Am I reading this right, you have a solid chunck of wood 4 feet wide, 1 foot thick and 12 feet long ?


----------



## ThomasOSB (May 21, 2009)

Naturally it didn't come from one tree, but from a couple of large blocks. My dimensions are only estimates as my woodshop, where the beam is located, is about 500 miles from where I work. But yes, it is one big piece of wood - I nearly threw out my back being stupid enough to try and move it by myself.


----------



## RHarkins (Mar 6, 2009)

Wow.... That's a big hunk of wood. Just out of curiousity, what type of wood?


----------



## ThomasOSB (May 21, 2009)

Douglas Fir


----------



## Kirk Allen (Nov 7, 2006)

Thomas,
I dont know anyone near you with a mill but I do have a buddy that lives in N. Aurora and a brother in Naperville that might lead to the option of transporting it here on one of their trips down (they come down regulary) then bring it back in cut up lumber. 

I am in Kansas, IL. $.35 BF is our current rate, $20.00 for damaged blades.


----------



## Julian the woodnut (Nov 5, 2008)

Check this out. It's a complete list of sawyers in Illinois and it's broken down by what county they are in.
Robert Schmidt is the sawyer that I have used before and he's got the best rates I have seen anywhere. His listing is about halfway down in the list. He's about 40-50 miles east of you in LaMoille, Il. 25 cents a foot, and $6 per blade if he hits metal.


----------



## ThomasOSB (May 21, 2009)

*Thank you*

Thank you everybody for your help and suggestions, they are greatly appreciated. :thumbsup:


----------



## ThomasOSB (May 21, 2009)

When I got back to my shop, I realized my dimensions were a little off. The actual size was 99"x30"x5" and I had two of them. I took a couple of pictures before I had them milled.


----------



## TexasTimbers (Oct 17, 2006)

Thomas, you have some old growth (or at least second growth) SYP. Longleaf possibly but could be any SYP species really. Megatons of SYP was exported out of the southeast region from the mid 1800s to the turn of the last century (and still today of course). 

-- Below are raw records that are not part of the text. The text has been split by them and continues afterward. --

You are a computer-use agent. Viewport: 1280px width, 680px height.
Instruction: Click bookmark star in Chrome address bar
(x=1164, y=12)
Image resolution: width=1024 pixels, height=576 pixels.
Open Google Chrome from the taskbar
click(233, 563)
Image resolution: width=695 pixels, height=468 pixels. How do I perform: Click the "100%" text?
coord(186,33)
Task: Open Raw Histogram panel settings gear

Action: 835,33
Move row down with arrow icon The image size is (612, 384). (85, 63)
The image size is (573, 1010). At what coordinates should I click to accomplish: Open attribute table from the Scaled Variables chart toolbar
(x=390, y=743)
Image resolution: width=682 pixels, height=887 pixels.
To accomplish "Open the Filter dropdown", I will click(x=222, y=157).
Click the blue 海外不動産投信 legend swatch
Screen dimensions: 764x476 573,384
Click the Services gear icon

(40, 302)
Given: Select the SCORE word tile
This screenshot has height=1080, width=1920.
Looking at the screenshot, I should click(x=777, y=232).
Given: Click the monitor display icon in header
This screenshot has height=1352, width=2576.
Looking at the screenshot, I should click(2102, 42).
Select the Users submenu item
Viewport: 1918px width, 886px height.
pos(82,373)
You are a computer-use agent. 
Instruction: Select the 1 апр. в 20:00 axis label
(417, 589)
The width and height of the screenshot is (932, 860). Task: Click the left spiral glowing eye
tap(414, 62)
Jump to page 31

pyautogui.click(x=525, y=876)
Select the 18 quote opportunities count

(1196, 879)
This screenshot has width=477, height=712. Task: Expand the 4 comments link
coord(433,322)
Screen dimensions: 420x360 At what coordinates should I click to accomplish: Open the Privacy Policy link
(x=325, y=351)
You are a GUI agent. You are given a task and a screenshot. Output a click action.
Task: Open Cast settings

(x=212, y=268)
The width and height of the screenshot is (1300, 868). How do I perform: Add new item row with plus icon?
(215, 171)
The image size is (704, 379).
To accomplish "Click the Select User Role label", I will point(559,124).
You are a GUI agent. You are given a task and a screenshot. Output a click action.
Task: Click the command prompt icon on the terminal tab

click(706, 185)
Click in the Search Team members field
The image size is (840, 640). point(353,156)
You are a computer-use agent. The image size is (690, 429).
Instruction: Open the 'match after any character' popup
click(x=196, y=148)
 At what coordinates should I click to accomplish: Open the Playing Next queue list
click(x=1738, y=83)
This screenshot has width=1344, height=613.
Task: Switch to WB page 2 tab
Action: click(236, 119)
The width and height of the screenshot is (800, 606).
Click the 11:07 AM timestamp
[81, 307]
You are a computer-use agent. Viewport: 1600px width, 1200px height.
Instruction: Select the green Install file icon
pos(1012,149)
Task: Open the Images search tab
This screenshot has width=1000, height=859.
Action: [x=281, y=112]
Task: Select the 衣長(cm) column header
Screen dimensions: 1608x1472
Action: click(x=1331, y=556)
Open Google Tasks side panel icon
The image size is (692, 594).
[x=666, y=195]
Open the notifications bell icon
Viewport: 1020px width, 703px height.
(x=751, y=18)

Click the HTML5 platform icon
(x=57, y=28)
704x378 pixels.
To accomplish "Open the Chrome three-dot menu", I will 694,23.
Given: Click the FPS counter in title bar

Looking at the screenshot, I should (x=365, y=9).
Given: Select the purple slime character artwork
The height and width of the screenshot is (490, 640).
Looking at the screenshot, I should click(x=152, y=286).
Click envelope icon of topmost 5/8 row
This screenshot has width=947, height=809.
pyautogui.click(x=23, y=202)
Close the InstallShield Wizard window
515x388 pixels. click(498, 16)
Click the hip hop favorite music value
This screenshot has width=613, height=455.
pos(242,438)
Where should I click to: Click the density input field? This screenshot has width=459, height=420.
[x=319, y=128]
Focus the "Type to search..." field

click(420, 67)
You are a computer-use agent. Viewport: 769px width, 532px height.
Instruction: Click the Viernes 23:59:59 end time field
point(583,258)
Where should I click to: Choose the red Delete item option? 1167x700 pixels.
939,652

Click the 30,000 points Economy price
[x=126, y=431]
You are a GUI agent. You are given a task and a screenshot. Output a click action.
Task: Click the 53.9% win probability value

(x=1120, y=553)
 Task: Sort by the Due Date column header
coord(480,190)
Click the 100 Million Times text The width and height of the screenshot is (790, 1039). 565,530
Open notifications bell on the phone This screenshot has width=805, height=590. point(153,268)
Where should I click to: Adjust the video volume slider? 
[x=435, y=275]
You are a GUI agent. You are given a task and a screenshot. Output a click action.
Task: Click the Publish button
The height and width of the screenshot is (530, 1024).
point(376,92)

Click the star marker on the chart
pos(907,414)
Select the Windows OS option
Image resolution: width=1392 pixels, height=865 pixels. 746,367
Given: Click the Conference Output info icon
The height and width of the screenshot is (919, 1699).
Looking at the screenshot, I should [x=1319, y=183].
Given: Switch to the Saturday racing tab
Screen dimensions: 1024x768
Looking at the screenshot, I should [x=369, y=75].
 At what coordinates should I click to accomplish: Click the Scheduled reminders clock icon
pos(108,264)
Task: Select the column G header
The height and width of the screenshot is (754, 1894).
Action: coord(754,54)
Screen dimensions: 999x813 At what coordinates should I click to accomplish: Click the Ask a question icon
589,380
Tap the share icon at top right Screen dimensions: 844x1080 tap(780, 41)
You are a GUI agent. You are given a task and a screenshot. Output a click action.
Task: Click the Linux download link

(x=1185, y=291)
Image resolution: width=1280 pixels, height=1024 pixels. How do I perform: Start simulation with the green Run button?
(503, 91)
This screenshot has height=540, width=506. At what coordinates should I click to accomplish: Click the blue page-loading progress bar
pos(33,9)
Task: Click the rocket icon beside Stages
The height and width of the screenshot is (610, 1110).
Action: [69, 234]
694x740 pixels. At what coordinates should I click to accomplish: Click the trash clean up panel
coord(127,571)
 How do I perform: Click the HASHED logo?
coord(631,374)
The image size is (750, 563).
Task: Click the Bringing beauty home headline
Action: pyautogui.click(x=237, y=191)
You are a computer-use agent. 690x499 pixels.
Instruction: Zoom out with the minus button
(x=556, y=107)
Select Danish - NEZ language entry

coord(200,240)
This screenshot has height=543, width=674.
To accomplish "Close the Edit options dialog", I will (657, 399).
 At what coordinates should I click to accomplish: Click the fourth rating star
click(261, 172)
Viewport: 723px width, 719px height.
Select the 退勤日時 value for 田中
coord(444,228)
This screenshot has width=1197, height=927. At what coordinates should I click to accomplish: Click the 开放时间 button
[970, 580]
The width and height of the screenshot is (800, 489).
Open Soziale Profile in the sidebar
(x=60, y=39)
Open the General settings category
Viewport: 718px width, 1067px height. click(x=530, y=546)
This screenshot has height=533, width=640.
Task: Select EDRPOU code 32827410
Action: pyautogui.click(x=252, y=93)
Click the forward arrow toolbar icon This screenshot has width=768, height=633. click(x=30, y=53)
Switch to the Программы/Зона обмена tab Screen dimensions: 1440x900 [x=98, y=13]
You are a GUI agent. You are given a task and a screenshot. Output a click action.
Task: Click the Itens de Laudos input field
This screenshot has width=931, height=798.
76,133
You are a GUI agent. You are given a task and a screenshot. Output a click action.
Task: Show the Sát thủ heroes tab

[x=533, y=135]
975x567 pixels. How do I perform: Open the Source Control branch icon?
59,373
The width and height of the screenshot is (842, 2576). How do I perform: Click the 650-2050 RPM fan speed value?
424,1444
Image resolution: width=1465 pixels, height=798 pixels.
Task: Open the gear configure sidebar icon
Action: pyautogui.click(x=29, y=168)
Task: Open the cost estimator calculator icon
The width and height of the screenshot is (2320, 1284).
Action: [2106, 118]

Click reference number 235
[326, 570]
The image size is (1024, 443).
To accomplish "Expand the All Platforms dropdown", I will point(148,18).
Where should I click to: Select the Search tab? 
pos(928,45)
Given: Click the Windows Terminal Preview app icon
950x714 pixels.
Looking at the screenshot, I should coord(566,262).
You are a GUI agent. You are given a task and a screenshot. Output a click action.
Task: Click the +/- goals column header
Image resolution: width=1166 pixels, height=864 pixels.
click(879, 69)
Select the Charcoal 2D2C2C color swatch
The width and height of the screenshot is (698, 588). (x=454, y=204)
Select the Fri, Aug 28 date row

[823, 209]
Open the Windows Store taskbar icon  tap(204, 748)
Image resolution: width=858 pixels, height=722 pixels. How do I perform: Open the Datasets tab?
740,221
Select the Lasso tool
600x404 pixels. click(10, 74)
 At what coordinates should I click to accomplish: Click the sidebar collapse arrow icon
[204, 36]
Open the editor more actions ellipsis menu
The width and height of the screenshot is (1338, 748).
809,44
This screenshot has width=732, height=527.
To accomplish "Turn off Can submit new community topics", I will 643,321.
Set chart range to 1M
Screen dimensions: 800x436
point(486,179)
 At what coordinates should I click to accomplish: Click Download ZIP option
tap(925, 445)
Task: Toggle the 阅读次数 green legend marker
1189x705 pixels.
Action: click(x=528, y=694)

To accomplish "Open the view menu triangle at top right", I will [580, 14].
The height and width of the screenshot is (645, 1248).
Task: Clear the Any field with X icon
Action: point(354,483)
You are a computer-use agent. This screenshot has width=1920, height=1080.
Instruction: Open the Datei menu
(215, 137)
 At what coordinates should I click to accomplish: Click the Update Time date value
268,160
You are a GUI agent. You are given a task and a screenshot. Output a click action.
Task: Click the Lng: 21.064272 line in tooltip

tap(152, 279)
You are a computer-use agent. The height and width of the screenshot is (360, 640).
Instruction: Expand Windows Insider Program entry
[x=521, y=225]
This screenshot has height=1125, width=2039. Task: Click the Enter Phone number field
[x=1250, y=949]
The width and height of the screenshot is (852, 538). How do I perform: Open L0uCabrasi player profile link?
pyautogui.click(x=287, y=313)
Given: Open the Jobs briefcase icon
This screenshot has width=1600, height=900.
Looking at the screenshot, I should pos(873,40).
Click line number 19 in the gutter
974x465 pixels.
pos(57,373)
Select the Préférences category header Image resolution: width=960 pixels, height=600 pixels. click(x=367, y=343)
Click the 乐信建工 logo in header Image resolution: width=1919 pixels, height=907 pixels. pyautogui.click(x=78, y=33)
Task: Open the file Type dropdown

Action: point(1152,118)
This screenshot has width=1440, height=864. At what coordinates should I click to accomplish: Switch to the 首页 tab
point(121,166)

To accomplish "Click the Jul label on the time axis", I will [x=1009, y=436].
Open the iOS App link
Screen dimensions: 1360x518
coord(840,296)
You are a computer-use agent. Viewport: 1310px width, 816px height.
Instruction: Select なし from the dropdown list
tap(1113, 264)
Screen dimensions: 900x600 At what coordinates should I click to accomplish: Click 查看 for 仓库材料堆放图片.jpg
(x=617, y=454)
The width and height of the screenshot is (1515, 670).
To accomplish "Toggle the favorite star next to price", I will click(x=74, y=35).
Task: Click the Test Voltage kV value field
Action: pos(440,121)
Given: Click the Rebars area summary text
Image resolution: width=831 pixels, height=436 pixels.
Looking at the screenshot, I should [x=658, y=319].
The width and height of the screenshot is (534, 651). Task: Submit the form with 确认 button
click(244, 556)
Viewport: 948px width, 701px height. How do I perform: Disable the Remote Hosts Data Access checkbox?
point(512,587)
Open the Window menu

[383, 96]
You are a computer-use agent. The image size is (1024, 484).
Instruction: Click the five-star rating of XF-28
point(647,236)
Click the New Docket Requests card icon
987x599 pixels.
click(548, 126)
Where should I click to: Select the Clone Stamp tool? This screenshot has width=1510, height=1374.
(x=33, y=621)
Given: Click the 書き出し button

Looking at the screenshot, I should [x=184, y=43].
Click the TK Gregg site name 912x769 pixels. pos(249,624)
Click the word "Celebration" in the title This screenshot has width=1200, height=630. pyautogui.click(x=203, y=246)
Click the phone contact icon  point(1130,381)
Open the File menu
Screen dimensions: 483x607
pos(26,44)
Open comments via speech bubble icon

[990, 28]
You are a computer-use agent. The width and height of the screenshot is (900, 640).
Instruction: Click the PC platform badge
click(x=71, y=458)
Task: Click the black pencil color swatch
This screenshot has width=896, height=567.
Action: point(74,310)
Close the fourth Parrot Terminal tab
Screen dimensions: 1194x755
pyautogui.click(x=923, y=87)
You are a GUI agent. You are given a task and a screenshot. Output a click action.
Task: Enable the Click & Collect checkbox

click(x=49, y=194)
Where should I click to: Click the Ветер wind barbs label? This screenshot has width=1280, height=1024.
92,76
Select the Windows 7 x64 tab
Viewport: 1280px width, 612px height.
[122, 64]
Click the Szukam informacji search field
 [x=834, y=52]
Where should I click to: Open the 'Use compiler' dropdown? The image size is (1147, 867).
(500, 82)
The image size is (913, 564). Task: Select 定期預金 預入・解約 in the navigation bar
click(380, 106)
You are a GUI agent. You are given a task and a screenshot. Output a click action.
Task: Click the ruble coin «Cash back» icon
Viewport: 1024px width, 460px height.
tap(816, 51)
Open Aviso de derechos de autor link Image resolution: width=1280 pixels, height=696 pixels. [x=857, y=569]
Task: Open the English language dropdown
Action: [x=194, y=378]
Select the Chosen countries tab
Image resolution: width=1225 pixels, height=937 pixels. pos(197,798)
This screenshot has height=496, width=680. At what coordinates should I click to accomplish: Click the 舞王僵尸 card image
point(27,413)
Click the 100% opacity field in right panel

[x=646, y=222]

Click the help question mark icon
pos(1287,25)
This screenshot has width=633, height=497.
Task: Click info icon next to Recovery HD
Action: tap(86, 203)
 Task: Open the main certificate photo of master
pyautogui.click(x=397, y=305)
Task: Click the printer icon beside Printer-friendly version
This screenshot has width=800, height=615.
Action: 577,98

If the church they came out of was built anytime before the ealry 1900s it could be old growth. It could be old growth even up into the 20s or 30 depending on where it came from, but much of the old growth forests had been taken by the early teens. A lot of wood hobbiest are under the false assumption that all old growth forests are gone, but that is not true. There are still untouched pockets of hardwoods on federal, state, and even private lands; and other than just the big redwoods. 

We even have stands of various species here in Texas that somehow survived the ax man over the past few centuries and are now under state protection. 

I have some old growth SYP myself that came out of the Smith, Moore, and Williams building in Bonham, Texas that was erected in the late 1800s (still standing too). they came out of the floor when they had to redo it. they are 2" x 12" and that stuff is HEAVY even though it has been at EMC for oh, way over 100 years. 

Nice find. You should gather all the history of the church you can, and if it is a really old church, go the local library and see if they have preserved their old news papers on disk. I used to look at the old local newspapers on micro-fiche (they are all on hard disk there now) when I used to treasure hunt this area back in the late 80s - early 90s. If the local library never burned down it would most likely have some form of copies of all the old newspapers that came and went in that town, and the story of the building of that church would almost certainly include the source for the timber.


Edit: I just noticed your post where you say it is doug fir. Looks exactly like old growth SYP to me but I am not familiar with doug fir so can't speak from experience on that.


----------